Word and item position data —
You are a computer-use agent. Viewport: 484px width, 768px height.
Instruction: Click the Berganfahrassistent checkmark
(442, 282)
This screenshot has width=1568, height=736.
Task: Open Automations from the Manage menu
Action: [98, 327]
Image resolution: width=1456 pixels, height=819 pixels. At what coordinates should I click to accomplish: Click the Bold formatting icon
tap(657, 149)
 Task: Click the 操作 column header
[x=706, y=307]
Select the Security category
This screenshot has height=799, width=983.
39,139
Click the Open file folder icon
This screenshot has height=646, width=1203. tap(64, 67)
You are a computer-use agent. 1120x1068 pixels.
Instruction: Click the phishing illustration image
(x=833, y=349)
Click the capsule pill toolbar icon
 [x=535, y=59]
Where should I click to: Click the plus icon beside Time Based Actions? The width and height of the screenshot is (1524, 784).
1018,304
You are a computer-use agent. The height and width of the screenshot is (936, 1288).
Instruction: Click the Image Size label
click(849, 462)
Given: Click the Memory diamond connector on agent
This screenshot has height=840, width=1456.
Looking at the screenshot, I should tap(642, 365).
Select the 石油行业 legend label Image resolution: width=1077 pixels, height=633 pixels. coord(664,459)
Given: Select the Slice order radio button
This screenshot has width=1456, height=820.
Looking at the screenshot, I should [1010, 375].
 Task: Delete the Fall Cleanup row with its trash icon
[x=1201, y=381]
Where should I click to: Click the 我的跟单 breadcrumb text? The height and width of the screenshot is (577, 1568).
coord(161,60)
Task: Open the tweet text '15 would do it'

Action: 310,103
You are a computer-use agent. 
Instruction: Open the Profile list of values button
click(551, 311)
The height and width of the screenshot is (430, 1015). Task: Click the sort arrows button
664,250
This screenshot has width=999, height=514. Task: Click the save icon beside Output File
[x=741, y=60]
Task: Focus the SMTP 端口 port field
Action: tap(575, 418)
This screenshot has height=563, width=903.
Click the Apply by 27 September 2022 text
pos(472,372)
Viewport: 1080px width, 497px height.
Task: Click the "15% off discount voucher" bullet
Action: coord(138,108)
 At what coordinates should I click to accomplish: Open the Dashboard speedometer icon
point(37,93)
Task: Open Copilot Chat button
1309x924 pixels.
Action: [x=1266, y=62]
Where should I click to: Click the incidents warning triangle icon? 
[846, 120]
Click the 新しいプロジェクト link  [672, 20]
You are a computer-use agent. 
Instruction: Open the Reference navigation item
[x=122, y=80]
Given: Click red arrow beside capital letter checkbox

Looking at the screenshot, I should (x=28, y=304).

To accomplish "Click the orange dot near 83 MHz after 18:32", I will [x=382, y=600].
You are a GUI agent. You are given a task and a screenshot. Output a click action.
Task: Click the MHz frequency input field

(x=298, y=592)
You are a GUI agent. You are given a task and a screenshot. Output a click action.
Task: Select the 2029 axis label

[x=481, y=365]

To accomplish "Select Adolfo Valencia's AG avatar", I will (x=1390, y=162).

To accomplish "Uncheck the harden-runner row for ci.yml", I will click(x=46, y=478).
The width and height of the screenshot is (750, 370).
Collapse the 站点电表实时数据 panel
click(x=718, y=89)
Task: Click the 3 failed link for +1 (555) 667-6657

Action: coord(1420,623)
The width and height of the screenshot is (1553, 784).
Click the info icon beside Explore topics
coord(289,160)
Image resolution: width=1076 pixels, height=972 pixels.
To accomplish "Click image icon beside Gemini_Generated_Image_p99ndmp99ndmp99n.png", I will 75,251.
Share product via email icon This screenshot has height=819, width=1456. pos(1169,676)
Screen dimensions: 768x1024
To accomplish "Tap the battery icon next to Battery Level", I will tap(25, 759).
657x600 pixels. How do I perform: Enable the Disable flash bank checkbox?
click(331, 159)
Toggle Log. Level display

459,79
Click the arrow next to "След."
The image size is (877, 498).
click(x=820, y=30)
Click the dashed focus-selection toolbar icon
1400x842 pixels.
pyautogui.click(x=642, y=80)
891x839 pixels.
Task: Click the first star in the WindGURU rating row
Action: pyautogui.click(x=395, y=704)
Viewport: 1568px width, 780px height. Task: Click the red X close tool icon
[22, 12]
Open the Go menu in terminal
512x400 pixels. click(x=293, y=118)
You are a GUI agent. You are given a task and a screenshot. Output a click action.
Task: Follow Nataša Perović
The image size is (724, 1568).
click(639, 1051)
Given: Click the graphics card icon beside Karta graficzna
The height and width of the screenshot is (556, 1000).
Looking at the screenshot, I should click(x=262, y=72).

Exercise objective — Locate every line in the material above that contains the word "checkbox", and copy each of those lines.

Expected output —
Given: Click red arrow beside capital letter checkbox
657x600 pixels. How do I perform: Enable the Disable flash bank checkbox?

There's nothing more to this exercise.